No le acompañaron.
Al cruzarse con aquellos soldados entrenados y dispuestos a matar, con arma blanca al cinto, se preguntó si no había firmado su sentencia de muerte. Acababa de ponerse en su contra a la Legión y probablemente a los servicios secretos. En su momento pensó que tras aquel caso se ocultaba algo gordo, y no se había equivocado. Altos funcionarios…
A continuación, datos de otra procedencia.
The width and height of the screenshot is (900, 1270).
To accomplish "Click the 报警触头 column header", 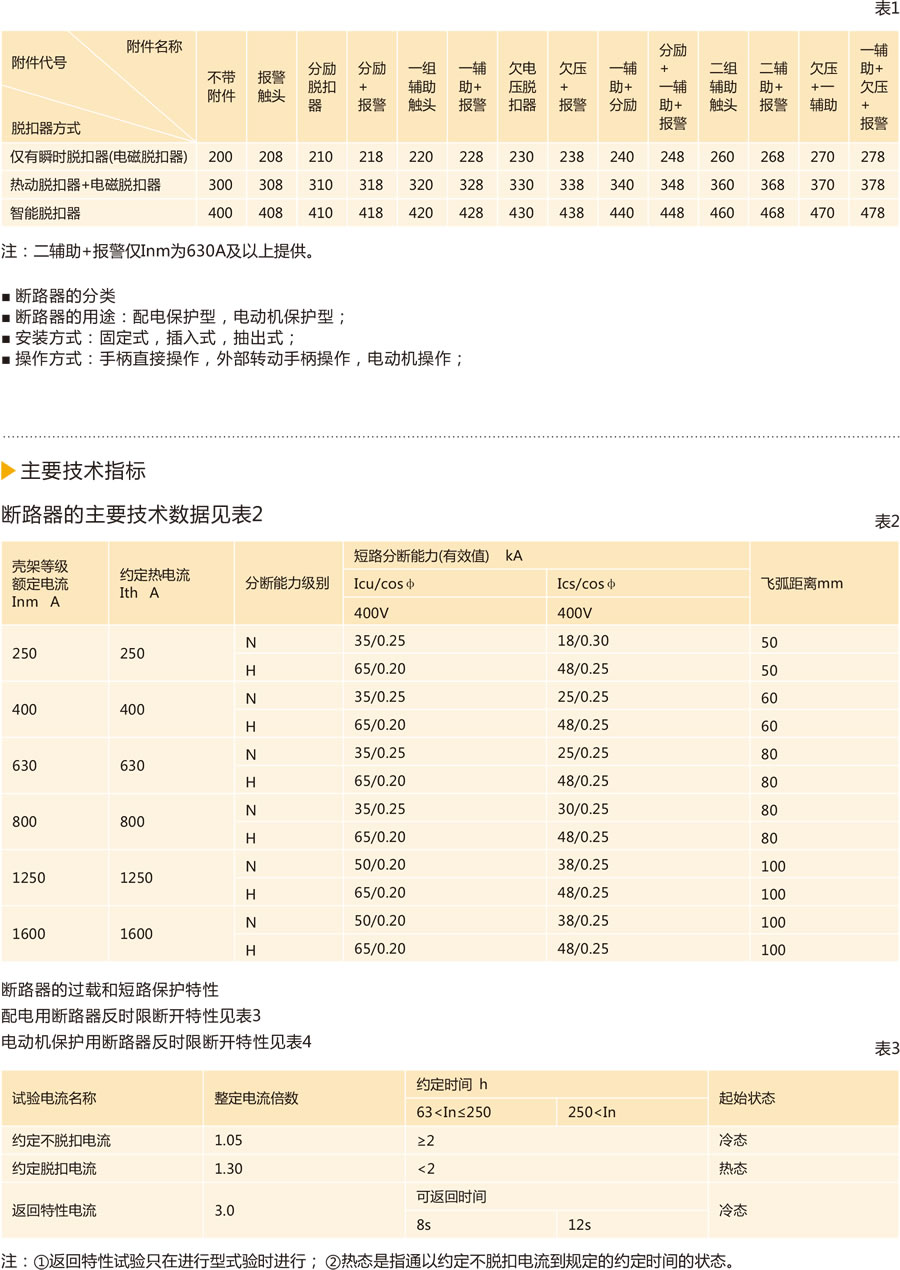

Circuló entre las grandes líneas rectas de la A6 pisando a fondo el acelerador. Con el dorso de la mano se enjugaba las pequeñas lágrimas que nacían del borde de sus ojos. Había confiado sus taras, sus heridas más profundas a Henebelle, porque sabía que ella era como él y porque entre ambos había nacido cierta confianza de manera espontánea. Le había desvelado sus cicatrices psíquicas.
Pero otros también le habían oído. Chastel, sus esbirros…
Ahora se sentía desnudo, traicionado, casi avergonzado.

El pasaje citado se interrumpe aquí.